━━━━━ Records for this task ━━━━━

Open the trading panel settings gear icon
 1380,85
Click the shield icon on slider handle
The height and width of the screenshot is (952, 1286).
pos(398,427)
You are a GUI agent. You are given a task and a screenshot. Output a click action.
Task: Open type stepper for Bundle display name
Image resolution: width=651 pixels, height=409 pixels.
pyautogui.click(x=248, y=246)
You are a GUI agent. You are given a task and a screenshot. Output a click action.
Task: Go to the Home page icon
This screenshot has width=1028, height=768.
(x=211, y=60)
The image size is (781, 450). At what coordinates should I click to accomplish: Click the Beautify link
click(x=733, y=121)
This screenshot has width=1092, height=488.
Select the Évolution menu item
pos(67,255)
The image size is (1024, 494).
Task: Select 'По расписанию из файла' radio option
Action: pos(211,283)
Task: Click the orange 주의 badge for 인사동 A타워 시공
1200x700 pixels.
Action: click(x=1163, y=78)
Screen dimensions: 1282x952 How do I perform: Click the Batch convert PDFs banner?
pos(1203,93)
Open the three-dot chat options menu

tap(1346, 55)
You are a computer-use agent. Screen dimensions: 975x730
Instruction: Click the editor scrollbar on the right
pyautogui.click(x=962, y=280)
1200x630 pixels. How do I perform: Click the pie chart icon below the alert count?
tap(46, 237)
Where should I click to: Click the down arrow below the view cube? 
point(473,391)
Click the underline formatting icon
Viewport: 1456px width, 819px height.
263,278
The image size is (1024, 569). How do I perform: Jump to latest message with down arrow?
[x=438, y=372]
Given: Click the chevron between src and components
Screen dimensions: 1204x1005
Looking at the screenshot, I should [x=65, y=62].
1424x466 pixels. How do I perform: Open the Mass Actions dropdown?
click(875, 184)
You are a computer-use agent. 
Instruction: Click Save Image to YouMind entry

━━━━━

• [Work to be completed]:
Extract all lines of the records above and reproduce each one verbatim, in its original order.

• [Result of this task]:
Open the trading panel settings gear icon
 1380,85
Click the shield icon on slider handle
The height and width of the screenshot is (952, 1286).
pos(398,427)
You are a GUI agent. You are given a task and a screenshot. Output a click action.
Task: Open type stepper for Bundle display name
Image resolution: width=651 pixels, height=409 pixels.
pyautogui.click(x=248, y=246)
You are a GUI agent. You are given a task and a screenshot. Output a click action.
Task: Go to the Home page icon
This screenshot has width=1028, height=768.
(x=211, y=60)
The image size is (781, 450). At what coordinates should I click to accomplish: Click the Beautify link
click(x=733, y=121)
This screenshot has width=1092, height=488.
Select the Évolution menu item
pos(67,255)
The image size is (1024, 494).
Task: Select 'По расписанию из файла' radio option
Action: pos(211,283)
Task: Click the orange 주의 badge for 인사동 A타워 시공
1200x700 pixels.
Action: click(x=1163, y=78)
Screen dimensions: 1282x952 How do I perform: Click the Batch convert PDFs banner?
pos(1203,93)
Open the three-dot chat options menu

tap(1346, 55)
You are a computer-use agent. Screen dimensions: 975x730
Instruction: Click the editor scrollbar on the right
pyautogui.click(x=962, y=280)
1200x630 pixels. How do I perform: Click the pie chart icon below the alert count?
tap(46, 237)
Where should I click to: Click the down arrow below the view cube? 
point(473,391)
Click the underline formatting icon
Viewport: 1456px width, 819px height.
263,278
The image size is (1024, 569). How do I perform: Jump to latest message with down arrow?
[x=438, y=372]
Given: Click the chevron between src and components
Screen dimensions: 1204x1005
Looking at the screenshot, I should [x=65, y=62].
1424x466 pixels. How do I perform: Open the Mass Actions dropdown?
click(875, 184)
You are a computer-use agent. 
Instruction: Click Save Image to YouMind entry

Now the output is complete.